OJK Bakal Luncurkan Aturan bagi Influencer Keuangan di Semester II 2025

OJK Bakal Luncurkan Aturan bagi Influencer Keuangan di Semester II 2025


Kepala Eksekutif Pengawas Perilaku Pelaku Usaha Jasa Keuangan, Edukasi dan Pelindungan Konsumen OJK, Friderica Widyasari Dewi. (Foto: Aris Nurjani/VOI)

JAKARTA – Otoritas Jasa Keuangan (OJK) mengungkapkan saat ini pihaknya sedang menyusun aturan terkait pengaturan dan pengawasan perilaku influencer keuangan atau financial influencer (finfluencer) yang rencananya akan diterbitkan pada semester kedua tahun 2025.

Kepala Eksekutif Pengawas Perilaku Pelaku Usaha Jasa Keuangan, Edukasi dan Pelindungan Konsumen OJK, Friderica Widyasari Dewi menyampaikan pihaknya tengah menyusun sejumlah ketentuan-ketentuan yang perlu diikuti oleh influencer keuangan.

“Kemudian ketentuan-ketentuan, apakah orang tersebut misalnya harus mengikuti sertifikasi tertentu, kemudian aturan-aturan lain seperti itu,” kata wanita yang akrab disapa Kiki dalam media briefing di Menara Radius Prawiro, Selasa, 11 Maret.

Menurutnya, langkah-langkah ini diambil untuk melindungi masyarakat, terutama konsumen dan agar tidak ada pihak yang tertipu dengan iming-iming membeli produk yang ternyata tidak sesuai dengan yang dijanjikan.

+ + + + + + +

- **DESKRIPSI MASALAH**: Lanjutkan berita di atas tentang aturan OJK bagi influencer keuangan, dimulai setelah kalimat terakhirnya. Entri yang menyusul tidak diperlukan.

+ + + + + + +

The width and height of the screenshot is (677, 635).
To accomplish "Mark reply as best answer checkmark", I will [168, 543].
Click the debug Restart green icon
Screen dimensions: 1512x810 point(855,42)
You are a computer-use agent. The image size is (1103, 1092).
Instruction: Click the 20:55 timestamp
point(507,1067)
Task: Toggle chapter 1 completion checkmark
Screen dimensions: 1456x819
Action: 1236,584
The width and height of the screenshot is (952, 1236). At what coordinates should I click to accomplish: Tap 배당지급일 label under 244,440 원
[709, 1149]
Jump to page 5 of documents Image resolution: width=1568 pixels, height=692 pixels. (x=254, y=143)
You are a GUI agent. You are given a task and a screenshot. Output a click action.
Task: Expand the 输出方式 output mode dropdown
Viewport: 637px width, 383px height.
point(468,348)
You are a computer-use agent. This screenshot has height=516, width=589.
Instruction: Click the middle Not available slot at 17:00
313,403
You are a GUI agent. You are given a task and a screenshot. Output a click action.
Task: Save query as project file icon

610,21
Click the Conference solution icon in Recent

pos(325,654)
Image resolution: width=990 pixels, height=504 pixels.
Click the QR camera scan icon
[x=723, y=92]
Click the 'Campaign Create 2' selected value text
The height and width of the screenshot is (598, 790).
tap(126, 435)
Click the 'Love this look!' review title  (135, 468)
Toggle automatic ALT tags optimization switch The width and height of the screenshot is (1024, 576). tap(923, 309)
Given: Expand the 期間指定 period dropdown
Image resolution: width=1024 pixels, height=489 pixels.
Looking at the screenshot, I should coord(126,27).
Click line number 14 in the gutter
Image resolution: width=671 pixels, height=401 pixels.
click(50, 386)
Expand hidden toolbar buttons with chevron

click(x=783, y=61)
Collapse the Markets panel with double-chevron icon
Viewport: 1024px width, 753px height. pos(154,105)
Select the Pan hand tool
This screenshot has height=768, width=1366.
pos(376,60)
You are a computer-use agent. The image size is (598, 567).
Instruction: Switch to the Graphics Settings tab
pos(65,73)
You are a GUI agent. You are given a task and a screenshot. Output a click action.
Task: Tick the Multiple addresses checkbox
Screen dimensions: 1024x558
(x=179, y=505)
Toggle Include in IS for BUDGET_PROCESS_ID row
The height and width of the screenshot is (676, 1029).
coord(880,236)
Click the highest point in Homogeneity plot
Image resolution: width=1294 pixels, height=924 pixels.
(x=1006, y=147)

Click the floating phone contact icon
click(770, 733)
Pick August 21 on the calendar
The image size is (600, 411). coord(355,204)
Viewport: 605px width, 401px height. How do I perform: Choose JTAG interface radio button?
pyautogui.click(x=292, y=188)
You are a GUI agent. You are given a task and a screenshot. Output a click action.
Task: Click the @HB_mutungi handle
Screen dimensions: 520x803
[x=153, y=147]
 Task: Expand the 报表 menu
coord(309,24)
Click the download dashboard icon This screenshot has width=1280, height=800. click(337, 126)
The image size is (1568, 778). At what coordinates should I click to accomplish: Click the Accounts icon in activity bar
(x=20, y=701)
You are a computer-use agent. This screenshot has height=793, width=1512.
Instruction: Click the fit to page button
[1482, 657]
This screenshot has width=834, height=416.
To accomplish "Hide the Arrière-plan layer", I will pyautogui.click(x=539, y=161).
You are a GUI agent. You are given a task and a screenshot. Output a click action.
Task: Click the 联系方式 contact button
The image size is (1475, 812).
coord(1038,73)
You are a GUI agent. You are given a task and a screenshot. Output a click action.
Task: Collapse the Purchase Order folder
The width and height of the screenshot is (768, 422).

+ + + + + + +

- **HASILNYA**:
Kiki menambahkan, ada beberapa kemungkinan aturan lain yang akan diterapkan kepada influencer keuangan, atau yang sering disebut finfluencer.

Ketentuan lainnya dapat seperti untuk melakukan pembekuan konten terkait produk keuangan yang dibuat oleh influencer tersebut ketika ditemukan ketidaksesuaian aturannya.

“Misalnya, based on misalnya ketika mereka menawarkan sesuatu yang tidak pada tempatnya, padahalnya langsung kita bisa freeze. Sekarang saat ini kita sedang menggodok itu, hopefully semester II tahun ini keluar,” jelasnya.

Dia menyampaikan, terdapat beberapa pengaduan terkait berbagai modus penipuan seperti seseorang yang mengklaim dirinya sebagai independen kemudian, mereview produk, dan mengatakan produk tersebut bagus.

“Padahal ternyata di belakang, dia itu mendapat komisi dari produk yang dia promosikan. Jadi seolah dia independen mengatakan saya menggunakan produk ini, saya udah untung ini, ayo masyarakat ini bagus dan lain-lain. Tapi ternyata sebenarnya ini orang dibayar oleh, punya kepentingan oleh perusahaan untuk kemudian memasakkan produk ini dengan kata-kata yang bombastis dan lain-lain,” ujarnya.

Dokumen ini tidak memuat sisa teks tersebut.